En l’espèce, le contrat de travail prévoit que la société se réserve ' le droit de renoncer à l’application de la clause de non-concurrence sous réserve de notifier cette renonciation par lettre recommandée avec demande d’avis de réception adressée à Monsieur X Y dans un délai d’un mois suivant la notification de la rupture du contrat de travail quelle que soit la partie qui a pris l’initiative de la rupture '.

Le respect du délai de renonciation n’est pas contesté.

Sur le respect de la forme de la renonciation, il est établi par les termes des échanges de mails entre les parties que le salarié, qui avait sollicité la renonciation de la société à la clause de non-concurrence, a obtenu un accord oral du représentant de la société puis sur nouvelle demande, l’envoi par courrier d’un nouveau certificat de travail daté du 18 janvier 2013 et portant la mention suivante : ' M. X (…) nous quitte ce jour libre de tout engagement et en particulier de la clause de non concurrence.'

Il s’agit là d’une manifestation non équivoque de la volonté de l’employeur de renoncer à se prévaloir de la clause de non-concurrence. En outre, cette manifestation non équivoque est la conséquence d’un accord de volonté des parties.
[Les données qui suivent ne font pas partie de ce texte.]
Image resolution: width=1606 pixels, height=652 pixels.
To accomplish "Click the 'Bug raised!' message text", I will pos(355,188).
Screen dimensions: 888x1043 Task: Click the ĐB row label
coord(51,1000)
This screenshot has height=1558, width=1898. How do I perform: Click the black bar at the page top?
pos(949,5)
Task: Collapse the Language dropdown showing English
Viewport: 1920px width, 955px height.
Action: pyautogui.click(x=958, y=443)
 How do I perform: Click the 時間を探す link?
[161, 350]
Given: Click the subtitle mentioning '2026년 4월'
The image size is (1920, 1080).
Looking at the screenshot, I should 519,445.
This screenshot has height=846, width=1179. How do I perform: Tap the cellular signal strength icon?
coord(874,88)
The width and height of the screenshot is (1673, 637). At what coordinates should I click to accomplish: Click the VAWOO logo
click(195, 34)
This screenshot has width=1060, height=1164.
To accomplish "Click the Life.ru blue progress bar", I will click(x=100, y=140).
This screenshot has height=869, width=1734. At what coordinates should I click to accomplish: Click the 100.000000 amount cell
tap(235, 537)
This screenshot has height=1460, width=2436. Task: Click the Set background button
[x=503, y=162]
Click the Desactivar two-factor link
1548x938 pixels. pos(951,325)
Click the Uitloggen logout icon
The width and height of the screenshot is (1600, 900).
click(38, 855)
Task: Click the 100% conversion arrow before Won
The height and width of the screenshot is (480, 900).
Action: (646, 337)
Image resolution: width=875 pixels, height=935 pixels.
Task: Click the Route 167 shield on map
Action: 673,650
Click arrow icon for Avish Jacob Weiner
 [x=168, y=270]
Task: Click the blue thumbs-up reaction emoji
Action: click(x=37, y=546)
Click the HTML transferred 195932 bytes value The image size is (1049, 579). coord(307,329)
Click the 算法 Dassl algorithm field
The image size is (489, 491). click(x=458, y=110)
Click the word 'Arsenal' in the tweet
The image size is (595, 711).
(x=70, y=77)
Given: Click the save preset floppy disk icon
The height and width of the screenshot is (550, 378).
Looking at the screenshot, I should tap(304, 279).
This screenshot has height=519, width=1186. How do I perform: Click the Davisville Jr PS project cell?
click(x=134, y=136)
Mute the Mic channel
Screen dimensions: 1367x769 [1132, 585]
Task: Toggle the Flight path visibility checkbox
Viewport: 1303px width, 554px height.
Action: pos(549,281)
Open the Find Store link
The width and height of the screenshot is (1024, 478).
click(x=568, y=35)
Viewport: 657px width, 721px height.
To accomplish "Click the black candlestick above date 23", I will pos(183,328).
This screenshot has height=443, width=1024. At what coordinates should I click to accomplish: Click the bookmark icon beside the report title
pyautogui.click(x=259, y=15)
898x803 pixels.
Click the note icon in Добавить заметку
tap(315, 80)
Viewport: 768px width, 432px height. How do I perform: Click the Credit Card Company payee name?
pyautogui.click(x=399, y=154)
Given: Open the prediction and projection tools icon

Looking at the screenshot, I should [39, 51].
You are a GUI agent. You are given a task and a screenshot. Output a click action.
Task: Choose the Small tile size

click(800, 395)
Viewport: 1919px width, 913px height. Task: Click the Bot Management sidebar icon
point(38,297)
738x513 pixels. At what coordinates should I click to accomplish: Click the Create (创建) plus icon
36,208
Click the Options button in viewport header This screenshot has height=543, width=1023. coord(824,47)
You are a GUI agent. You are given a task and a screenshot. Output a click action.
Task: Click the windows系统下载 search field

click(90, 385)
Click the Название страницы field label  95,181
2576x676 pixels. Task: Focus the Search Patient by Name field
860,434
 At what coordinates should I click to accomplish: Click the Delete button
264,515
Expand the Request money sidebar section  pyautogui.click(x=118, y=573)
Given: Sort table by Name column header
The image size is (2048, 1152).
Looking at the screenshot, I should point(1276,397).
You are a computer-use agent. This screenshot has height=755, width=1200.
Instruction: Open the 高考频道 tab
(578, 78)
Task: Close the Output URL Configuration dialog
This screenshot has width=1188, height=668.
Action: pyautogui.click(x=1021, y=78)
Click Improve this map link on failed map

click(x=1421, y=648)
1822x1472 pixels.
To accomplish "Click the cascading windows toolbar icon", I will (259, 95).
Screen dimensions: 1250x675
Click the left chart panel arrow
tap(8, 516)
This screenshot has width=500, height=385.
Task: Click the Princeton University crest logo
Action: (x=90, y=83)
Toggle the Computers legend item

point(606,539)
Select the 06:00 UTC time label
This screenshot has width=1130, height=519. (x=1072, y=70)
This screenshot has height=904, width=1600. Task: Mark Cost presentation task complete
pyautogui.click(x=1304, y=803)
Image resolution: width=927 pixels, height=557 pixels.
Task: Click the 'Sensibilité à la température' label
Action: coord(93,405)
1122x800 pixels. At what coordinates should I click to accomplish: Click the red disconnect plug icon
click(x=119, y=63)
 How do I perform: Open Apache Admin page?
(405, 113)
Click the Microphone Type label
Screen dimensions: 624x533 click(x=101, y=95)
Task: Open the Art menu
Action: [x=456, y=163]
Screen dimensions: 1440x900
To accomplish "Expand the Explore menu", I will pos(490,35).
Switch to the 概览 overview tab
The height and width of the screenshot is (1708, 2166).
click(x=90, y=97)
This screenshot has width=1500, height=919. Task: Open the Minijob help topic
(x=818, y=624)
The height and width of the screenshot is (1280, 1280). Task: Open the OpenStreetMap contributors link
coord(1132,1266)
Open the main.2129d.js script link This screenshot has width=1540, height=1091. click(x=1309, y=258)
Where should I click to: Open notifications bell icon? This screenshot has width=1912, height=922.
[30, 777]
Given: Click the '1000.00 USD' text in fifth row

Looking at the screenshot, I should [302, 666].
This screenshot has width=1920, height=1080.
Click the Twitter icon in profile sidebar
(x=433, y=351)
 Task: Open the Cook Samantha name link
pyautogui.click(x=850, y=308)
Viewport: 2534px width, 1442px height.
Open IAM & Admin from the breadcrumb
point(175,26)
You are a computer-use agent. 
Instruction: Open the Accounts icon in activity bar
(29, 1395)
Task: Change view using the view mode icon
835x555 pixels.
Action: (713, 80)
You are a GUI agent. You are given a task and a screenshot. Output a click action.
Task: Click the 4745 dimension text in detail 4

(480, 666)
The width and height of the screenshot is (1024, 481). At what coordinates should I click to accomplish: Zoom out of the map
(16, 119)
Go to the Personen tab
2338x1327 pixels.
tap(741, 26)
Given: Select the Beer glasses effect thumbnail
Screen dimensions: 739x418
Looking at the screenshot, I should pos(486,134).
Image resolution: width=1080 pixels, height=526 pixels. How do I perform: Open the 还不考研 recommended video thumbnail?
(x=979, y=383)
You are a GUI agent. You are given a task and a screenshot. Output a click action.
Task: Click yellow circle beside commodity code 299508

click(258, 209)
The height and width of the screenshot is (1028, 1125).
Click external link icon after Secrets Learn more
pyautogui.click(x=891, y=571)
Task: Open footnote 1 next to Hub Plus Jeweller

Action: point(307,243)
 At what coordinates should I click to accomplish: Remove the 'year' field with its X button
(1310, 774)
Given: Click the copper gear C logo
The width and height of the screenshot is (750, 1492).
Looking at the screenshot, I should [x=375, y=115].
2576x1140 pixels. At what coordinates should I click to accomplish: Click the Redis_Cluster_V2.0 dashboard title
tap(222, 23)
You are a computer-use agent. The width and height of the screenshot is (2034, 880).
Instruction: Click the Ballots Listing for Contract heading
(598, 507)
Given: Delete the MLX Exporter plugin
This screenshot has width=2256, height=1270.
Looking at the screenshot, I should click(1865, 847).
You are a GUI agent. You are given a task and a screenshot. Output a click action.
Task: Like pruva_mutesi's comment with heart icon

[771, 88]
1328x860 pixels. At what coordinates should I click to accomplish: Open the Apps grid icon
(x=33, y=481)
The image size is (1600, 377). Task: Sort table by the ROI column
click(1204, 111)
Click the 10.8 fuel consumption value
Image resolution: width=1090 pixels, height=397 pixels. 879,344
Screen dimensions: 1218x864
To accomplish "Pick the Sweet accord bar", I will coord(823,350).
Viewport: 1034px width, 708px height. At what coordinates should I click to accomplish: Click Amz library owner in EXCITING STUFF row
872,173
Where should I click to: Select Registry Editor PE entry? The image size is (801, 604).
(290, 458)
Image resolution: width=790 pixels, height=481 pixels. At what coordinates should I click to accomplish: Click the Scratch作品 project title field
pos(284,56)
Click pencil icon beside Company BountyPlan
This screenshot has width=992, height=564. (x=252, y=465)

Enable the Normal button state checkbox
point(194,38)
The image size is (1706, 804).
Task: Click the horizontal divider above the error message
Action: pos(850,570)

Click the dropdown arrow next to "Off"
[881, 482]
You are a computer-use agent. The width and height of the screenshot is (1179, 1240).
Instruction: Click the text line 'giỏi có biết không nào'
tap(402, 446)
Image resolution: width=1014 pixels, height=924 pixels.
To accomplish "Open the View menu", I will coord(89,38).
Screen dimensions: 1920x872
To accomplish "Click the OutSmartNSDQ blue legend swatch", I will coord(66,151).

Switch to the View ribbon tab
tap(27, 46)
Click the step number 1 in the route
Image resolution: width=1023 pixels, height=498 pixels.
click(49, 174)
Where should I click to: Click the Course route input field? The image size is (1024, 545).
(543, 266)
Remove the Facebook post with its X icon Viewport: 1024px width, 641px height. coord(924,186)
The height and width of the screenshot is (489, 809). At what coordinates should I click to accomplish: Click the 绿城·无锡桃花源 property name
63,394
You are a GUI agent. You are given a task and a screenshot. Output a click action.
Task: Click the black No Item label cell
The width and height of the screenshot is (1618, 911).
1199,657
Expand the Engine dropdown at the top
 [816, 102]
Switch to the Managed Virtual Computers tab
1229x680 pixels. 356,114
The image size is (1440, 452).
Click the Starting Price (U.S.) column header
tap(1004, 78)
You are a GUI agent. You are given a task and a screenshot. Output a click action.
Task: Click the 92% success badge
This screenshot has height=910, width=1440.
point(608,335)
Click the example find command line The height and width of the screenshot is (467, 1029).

S’il n’est ni allégué ni établi que l’envoi du certificat de travail rectifié valant renonciation à la clause de non concurrence ait été fait par lettre recommandée avec demande d’avis de réception, il résulte du mail du 24 janvier 2013 émanant du salarié que celui-ci a bien reçu ledit courrier.

Le salarié sera par conséquent débouté de sa demande et le jugement confirmé de ce chef.

— Sur la demande de remise de documents sous astreinte :

Il sera ordonné la remise d’un bulletin de paie et d’une attestation Pôle emploi conformes au présent arrêt, par voie de dispositions nouvelles.

Par contre, aucune circonstance ne permet de considérer qu’une mesure d’astreinte est nécessaire pour garantir la délivrance des documents dont il s’agit ; la demande d’astreinte sera donc rejetée.

PAR CES MOTIFS.

La cour, statuant en matière sociale, publiquement , contradictoirement et en dernier ressort,

Infirme le jugement en toutes ses dispositions, sauf en ce qu’il a débouté M. Y X de sa demande en paiement de la contrepartie financière de la clause de non-concurrence et débouté la société Batistyl menuiseries de sa demande en paiement d’une somme au titre des frais irrépétibles ;

Statuant à nouveau des chefs infirmés et y ajoutant,

Juge le licenciement de M. Y X dénué de cause réelle et sérieuse ;

Condamne la société Batistyl menuiseries à payer à M. Y X les sommes suivantes :

* 28 000 € de dommages-intérêts pour licenciement sans cause réelle et sérieuse,

* 10 875 € à titre d’indemnité compensatrice de préavis, outre 1 087,50 € de congés payés afférents,

* 2 000 € au titre des frais irrépétibles de première instance et d’appel ;

Condamne la société Batistyl menuiseries à remettre à M. Y X un bulletin de paie et une attestation Pôle emploi conformes au présent arrêt ;

Dit n’y avoir lieu au prononcé d’une astreinte ;

Déboute M. Y X de sa demande en paiement de dommages-intérêts pour violation de l’obligation de mention de la priorité de réembauche ;

Condamne la société Batistyl menuiseries au remboursement des indemnités de chômage versées à M. Y X à compter de son licenciement, dans la limite de 5 mois d’indemnités et sous déduction de la contribution prévue à l’article L.1233-69-1° du code du travail dans sa rédaction issue de la loi n° 2011-1978 du 28 décembre 2011;

Rappelle que les intérêts au taux légal courent sur les sommes à caractère salarial à compter de la réception par l’employeur de la convocation devant le bureau de conciliation, soit le 4 mars 2013, et à défaut de demande initiale, à la date à laquelle ces sommes ont été réclamées, et sur les sommes à caractère indemnitaire à compter du présent arrêt ;

Condamne la société Batistyl menuiseries aux dépens de première instance et d’appel.